I Bless the Rains Down in Africa
Posted by ColliderStaff
Written by Paul Stuart
A pox upon me for lasting only several hours into ‘Resident Evil (RE) 4’ for the Wii before I simply, well…got bored. Yes, I walked emotionlessly away from a game many consider to be one of the greatest console titles of all time.
Before I get pixilated tarred and feathered, let me explain.
As a guy who’s first foray into RE was on the original PlayStation, I’ve shared many a zombie with Leon, Chris, and Jill. While the series has certainly morphed for the better since its inception (1996), it’s ‘survival horror’ formula remains almost changed.
To elaborate, I’m still wandering through awkward overhead maps to nowhere, getting my ass kicked due to near-impossible AI, and relying on partners that are always a mixed bag of usefulness.
‘Resident Evil 5’ for the PS3 is more of the same…albeit prettier, smarter (partner AI-wise) and a thankful pseudo-respite from zombie homicide.
The first thing you’ll notice about RE5 is that it’s flat-out gorgeous. The transition to current consoles was a seamless one for Capcom, arguably the best use of the Havok engine to date. Soundtrack meshes with effects nicely, the din of orchestral lullaby and gurgling blood nicely presented in immersive audio.
A change in locale – to an imaginary location in Africa – is a welcome one. Maybe it’s just me, but industrial, forest and/or mansion surroundings lack the character that Toto’s Golden Continent offers.

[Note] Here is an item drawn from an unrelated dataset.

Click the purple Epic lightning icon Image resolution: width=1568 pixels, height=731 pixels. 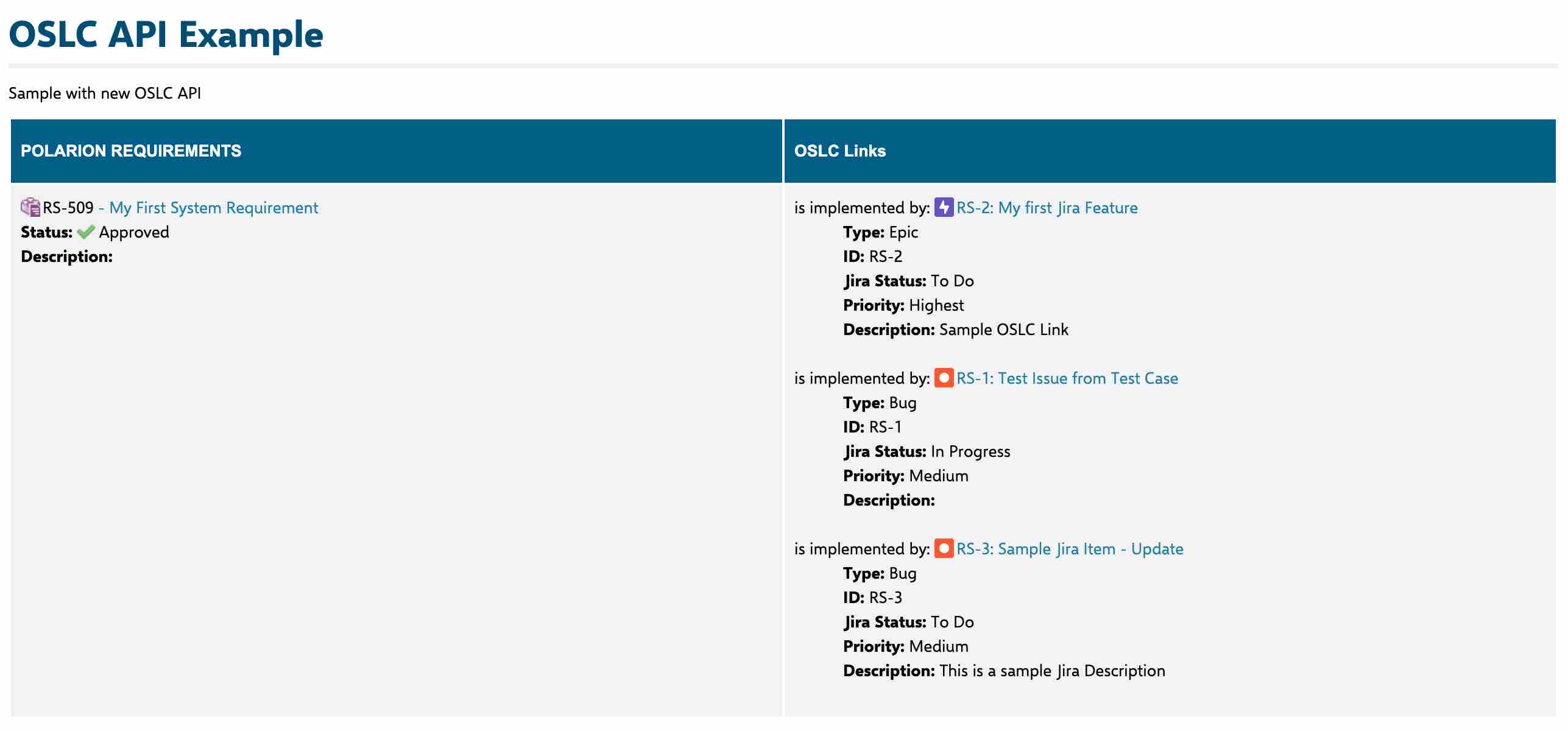pyautogui.click(x=944, y=207)
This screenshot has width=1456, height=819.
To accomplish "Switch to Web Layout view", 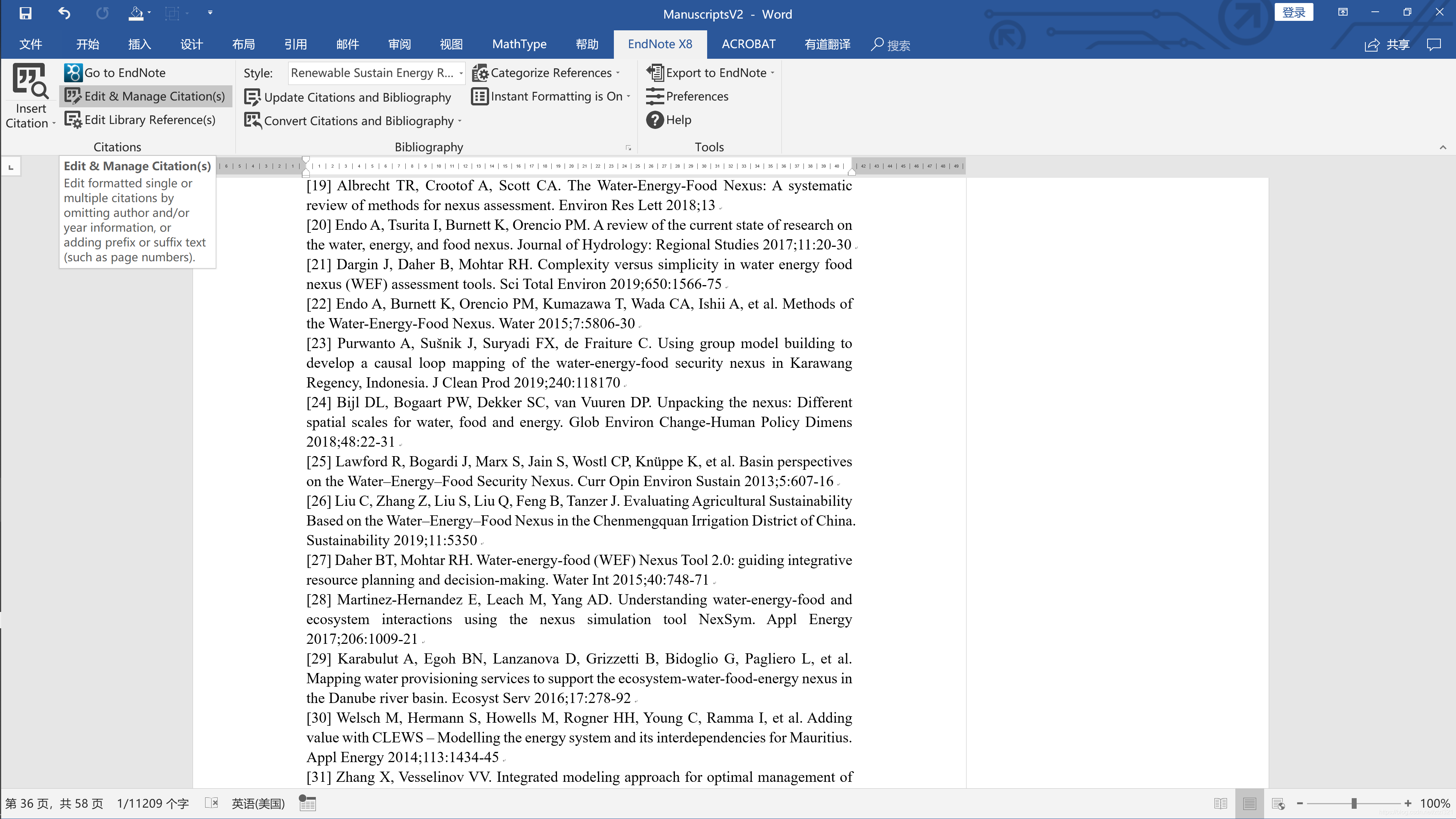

Moreover, this new environ sports a great deal more natural diversity in both friend and foe. Last and instead of zombies, we’ve got biological parasites. (Nevertheless, these guys still form packs, move, and explode like their undead counterparts. More aesthetical than actual enemy difference, it appears.)
Chris Hedfield’s new partner – Sheva Alomar (no relation to Roberto and/or Sandy) – is everything that Prince of Persia’s Elika wanted to be. A semi-independent ass-kicker that makes fairly sound decisions in both protecting hers and your behinds. Sharing of resources and bailing each other out of messes becomes imperative; one dies, both of you fail.
In co-op multiplayer mode, Sheva is logically controlled by either your buddy or yourself. She’s also playable in single player mode upon completion of the game as Chris [within this game setting].
Fanboys argued against RE5’s shift toward more action (versus sequenced horror), but I beg to differ. While controls remain a tad awkward to execute – especially when fighting for survival on low ammo within a difficult to navigate landscape – you never feel helplessly entrenched in either bitter difficulty or shoddy cameras. I found RE4 unfortunately ripe with this deficiency.
I’m likewise a fan of RE5’s mini-events sequencing together a bigger story, a formula that frees the series from endless searches for save in lieu of intelligent checkpoints. Related, the ability to upgrade weapons in between continues is a stroke of genius, offering Chris and Sheva a literal fighting chance to reverse the outcome of the last go-round.
Moreover and akin to previous, recent RE titles, RE5 offers a survival ‘mercenaries’ mode when completed. This ‘fight till you drop’ challenge yields a drinking game option du jour when matches of Wii Tennis will no longer suffice. These additions become essential, with only 12 estimated hours of gameplay (in story mode) in exchange for $60 of hard earned cash.
SUMMARY: In sum and when writing this review, I did find RE5 an improvement over RE4…but not by much. I still felt cheated by the overwhelming enemy AI and poor camera swivels when in combat. Even more so the non-intuitive maps I was forced to traverse in the name of survival.
I did, however, bond with Sheva, was enamored with the new Africa locale, and engaged emotionally with the run-for-your-life nature of it all. Six of one, exploding brains of another.
CONCLUSION: While ‘Resident Evil’ veterans might find redundancy in ‘Resident Evil 5’ for the PS3, newbies will uncover a novel ‘survival horror’ experience. The game’s brilliant use of the Havok engine plus shift toward more fighting centric mechanics receive high marks. Still, RE5 simultaneously suffers from the ghosts of zombie pasts via extraordinarily high difficulty and feisty camera/control struggles.